[NeXus-committee] Example of links

Caswell, Thomas tcaswell at bnl.gov
Mon Feb 3 18:55:35 GMT 2025


A couple of quick thoughts:


  *
Handling hdf5 external links could presumable be done with an extra level of indirection (use @target to look at an internal dataset and have that be the actual external link)
  *
The internal links can be extended to handle external in a straight forward way by adding  a URI scheme (something like nexus_external:// ) to the spec with the understanding that if the scheme is missing it means THIS FILE [well, "this nexus tree" to be pedantic)  as in standard for URIs.   All existing files are still valid and new files grow the ability to target external files.
  *
I don't fully grasp why we care where the data "really" is.  The important thing is that if you start from the top of (one of) the defined trees you can walk down and find what you need with the names you expect.  It should not matter to a consumer if that is implemented as a combination of soft/hard/external links or the only copy of the data or via a database that fabricates the structure on demand.


Tom



Thomas A Caswell (he,him,his)
Data Acquisition and Detectors Deputy Group Leader

Data Science and Systems Integration Program

National Synchrotron Light Source II
Brookhaven National Laboratory
Office: 631.344.3146
tcaswell at bnl.gov



________________________________
From: NeXus-committee <nexus-committee-bounces at shadow.nd.rl.ac.uk> on behalf of Raymond Osborn via NeXus-committee <nexus-committee at shadow.nd.rl.ac.uk>
Sent: Monday, February 3, 2025 12:45
To: Brockhauser Sandor <sandor.brockhauser at physik.hu-berlin.de>
Cc: NeXus Committee <nexus-committee at nexusformat.org>; Lukas Pielsticker <lukas.pielsticker at physik.hu-berlin.de>
Subject: Re: [NeXus-committee] Example of links

Hi Sandor,
Thanks for taking the time to summarize your thinking. It is good to know that your reasoning is similar to numerous discussions we had 20 or more years ago, which was then incorporated by Mark Koennecke into the NAPI (RIP) and then by Paul Kienzle and I into the Python API. Now that NIAC doesn’t support an API, I think it does make the documentation of links much more important than it was when we provided the APIs, because it is very easy to make mistakes when writing directly using the HDF5 libraries.

Here are a few comments on your notes.

On Jan 31, 2025, at 10:58 AM, Brockhauser Sandor <sandor.brockhauser at physik.hu-berlin.de> wrote:

In fact, it does not know anymore, if /g3/g32 was supposed to point to /g1/g12 (e.g. nice_instrument/nice_detector) and not to /g2/g22 (e.g. bad_instrument/bad_detector), because it does not point to a path(!), but to the physical object.

This is a big difference between hard links and soft links in hdf5! In case of a soft link, the link is actually a path and it is resolved in runtime. Just like linux symbolic links, these can be broken and can point to different things if the targeted object is changed or replaced.

I agree that the HDF5 object pointed to by a soft link could in principle be replaced by


Additionally, the so called external links can even point you to a path in a different file. Obviously, if you change the content of this file, such links can easily point to a different physical object.
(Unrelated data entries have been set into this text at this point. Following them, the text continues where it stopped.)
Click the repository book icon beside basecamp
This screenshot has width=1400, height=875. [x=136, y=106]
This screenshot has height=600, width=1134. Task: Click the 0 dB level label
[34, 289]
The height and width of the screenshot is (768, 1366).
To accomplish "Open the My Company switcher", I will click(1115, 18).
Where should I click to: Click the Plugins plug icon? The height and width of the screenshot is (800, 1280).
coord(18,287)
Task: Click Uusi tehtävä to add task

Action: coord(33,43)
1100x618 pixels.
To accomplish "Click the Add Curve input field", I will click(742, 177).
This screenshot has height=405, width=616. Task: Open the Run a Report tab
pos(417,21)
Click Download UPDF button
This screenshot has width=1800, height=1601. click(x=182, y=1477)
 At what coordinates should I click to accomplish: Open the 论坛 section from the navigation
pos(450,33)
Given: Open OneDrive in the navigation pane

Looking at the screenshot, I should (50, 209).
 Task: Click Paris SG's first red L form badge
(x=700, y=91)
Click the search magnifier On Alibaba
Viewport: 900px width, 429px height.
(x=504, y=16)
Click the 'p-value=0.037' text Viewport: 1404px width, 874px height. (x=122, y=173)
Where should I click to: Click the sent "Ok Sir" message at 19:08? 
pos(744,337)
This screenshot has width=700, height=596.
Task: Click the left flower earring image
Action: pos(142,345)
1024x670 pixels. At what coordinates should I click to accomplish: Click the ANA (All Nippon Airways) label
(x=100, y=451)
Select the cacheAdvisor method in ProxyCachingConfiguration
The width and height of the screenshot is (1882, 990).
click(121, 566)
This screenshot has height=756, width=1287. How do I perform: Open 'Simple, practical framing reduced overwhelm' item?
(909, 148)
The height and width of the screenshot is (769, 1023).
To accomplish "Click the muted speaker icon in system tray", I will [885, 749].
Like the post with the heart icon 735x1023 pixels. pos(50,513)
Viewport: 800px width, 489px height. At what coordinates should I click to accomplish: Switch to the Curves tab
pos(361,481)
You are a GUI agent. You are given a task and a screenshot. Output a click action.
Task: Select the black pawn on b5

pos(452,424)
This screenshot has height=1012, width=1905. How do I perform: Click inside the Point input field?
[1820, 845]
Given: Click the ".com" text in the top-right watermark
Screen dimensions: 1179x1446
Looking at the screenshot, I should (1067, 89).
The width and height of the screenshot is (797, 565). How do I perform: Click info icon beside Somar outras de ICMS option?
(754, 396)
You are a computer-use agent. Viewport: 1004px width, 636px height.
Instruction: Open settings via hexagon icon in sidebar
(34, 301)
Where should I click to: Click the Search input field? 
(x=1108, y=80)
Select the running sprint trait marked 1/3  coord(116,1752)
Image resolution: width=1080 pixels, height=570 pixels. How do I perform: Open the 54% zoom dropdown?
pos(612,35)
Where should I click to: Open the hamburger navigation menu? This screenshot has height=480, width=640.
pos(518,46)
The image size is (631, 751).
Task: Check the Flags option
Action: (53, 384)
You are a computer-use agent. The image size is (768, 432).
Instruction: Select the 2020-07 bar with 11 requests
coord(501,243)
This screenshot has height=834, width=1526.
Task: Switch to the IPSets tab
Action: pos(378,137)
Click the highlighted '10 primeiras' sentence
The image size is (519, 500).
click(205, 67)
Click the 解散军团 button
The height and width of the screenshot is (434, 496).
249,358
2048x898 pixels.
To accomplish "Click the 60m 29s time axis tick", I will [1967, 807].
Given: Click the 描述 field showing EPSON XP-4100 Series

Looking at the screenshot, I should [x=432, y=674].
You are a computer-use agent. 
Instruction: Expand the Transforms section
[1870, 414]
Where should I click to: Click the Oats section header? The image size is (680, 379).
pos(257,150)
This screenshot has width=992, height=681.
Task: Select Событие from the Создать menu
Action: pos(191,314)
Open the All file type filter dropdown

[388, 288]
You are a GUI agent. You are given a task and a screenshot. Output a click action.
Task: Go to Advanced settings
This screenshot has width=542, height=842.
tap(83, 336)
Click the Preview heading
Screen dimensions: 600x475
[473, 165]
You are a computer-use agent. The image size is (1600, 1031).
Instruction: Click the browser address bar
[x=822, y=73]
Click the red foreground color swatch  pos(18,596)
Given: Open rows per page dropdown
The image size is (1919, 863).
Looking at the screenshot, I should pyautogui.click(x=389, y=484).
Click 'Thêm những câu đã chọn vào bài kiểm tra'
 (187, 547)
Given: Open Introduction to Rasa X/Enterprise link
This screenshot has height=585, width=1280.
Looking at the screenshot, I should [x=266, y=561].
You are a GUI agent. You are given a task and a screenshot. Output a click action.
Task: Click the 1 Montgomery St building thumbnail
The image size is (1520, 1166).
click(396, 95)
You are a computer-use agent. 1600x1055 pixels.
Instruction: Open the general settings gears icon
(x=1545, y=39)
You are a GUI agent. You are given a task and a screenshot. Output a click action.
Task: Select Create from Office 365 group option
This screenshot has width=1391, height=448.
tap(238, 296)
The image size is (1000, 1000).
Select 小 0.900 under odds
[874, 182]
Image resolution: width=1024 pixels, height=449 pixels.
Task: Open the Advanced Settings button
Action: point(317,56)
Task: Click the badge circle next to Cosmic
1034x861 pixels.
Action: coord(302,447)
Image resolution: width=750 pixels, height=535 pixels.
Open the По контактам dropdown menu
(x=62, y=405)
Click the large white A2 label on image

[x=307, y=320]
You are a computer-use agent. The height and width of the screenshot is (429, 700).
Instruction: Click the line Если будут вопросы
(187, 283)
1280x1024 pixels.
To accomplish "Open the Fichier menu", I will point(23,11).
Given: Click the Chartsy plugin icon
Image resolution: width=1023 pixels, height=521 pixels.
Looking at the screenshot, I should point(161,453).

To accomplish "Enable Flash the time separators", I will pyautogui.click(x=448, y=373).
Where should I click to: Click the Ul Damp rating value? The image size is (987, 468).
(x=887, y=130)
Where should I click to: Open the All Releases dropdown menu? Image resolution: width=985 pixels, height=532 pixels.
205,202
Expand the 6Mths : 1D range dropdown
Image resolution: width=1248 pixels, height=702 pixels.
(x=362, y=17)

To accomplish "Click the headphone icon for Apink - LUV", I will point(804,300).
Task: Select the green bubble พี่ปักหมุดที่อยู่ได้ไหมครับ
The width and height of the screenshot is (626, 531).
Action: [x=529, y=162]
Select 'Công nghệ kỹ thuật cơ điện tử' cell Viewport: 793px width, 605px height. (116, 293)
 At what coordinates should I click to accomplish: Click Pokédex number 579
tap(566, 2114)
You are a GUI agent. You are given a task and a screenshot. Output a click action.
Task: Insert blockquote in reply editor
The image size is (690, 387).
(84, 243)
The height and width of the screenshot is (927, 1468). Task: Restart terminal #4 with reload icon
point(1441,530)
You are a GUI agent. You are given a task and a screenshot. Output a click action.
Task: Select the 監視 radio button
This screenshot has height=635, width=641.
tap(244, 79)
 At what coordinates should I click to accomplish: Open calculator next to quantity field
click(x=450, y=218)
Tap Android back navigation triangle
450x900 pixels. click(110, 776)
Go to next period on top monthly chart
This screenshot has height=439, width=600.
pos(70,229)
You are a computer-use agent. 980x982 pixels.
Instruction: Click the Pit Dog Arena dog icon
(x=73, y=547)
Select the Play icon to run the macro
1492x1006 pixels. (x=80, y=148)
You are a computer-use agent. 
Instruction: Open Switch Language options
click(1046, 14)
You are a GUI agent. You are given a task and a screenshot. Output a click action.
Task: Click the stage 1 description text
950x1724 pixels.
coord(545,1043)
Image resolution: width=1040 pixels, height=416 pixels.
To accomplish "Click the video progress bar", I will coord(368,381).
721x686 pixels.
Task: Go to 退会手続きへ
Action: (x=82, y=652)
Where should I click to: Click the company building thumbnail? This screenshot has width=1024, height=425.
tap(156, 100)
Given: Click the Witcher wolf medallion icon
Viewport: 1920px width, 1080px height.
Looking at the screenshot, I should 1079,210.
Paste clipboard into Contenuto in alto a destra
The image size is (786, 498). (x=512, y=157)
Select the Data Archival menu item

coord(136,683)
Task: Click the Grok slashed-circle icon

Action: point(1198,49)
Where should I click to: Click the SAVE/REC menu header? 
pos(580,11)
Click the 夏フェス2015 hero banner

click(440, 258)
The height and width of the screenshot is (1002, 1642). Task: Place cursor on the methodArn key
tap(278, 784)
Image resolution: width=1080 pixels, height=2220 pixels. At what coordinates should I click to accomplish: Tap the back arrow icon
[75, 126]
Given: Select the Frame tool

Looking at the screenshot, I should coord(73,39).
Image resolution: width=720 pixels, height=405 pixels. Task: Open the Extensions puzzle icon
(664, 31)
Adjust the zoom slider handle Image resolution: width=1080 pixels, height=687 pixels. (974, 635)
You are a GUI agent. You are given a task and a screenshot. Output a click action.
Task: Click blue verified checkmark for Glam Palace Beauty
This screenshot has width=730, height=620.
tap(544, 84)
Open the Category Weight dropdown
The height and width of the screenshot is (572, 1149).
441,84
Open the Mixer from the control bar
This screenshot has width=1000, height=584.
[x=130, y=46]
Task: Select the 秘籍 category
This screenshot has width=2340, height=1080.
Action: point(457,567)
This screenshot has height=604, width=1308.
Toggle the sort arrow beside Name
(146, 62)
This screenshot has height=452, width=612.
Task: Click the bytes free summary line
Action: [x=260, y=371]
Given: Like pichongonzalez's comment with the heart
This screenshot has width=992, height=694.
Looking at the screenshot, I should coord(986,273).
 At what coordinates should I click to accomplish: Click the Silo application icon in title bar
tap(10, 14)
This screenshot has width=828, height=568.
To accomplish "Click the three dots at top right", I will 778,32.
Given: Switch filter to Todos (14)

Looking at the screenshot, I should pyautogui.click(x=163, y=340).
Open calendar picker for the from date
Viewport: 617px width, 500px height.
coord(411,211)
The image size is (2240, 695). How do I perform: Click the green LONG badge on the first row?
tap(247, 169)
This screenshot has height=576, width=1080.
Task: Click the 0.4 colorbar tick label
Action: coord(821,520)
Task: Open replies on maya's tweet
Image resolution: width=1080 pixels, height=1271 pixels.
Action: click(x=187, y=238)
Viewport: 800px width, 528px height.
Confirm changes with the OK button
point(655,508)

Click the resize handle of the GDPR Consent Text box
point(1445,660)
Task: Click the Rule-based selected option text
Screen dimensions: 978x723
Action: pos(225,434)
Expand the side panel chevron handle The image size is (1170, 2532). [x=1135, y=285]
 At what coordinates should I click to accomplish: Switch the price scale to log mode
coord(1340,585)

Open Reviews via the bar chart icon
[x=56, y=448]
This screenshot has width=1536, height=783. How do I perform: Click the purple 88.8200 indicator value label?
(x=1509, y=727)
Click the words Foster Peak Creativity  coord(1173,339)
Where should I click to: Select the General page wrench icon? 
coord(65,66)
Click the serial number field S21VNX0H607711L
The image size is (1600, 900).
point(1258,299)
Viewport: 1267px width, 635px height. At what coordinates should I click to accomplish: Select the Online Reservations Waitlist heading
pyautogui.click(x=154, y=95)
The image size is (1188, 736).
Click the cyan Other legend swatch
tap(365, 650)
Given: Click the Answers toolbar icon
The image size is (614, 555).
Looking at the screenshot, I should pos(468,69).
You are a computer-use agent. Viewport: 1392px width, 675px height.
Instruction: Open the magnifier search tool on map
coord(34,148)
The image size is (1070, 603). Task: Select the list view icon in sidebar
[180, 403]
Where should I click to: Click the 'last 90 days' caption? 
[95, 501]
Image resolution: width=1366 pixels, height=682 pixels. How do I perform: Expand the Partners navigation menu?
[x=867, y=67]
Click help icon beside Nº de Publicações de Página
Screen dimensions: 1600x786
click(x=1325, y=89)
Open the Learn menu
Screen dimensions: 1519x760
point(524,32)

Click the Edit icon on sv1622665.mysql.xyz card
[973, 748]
We have to have a completely separate discussion about external links. They are not the same as internal links. For example, you cannot add a ’target’ attribute to an external link because the physical object is in a different file with a completely different tree. If it was added to the external file object, then the path would apply to the external file, not the local file, and would, indeed, be meaningless in the local file, which has no way of knowing the tree structure of the external file.

The reason why we need a concept of a "target" attribute, so we can register for any group or dataset this attribute is attached to that this object was actually derived from here and there. Please note the difference, that we do not assume that the data object here would be the same as the referenced one (e.g. the one here may contain only the relevant section what a monitor was measuring during the experiment, or the one here is converted to a different uint compared to the referenced one). This is a big difference compared to a simple hdf5 link (or even a soft link). We argue, that in some cases the community using NeXus would like to know where the data was originated from.
Hence, additionally to the data (which is either a new dataset, a hard/soft/external link, or even a virtual dataset which one it is just an hdf5 implementation details when NeXus is used on top of hdf5) we would like to allow attaching an attribute telling where it is coming from.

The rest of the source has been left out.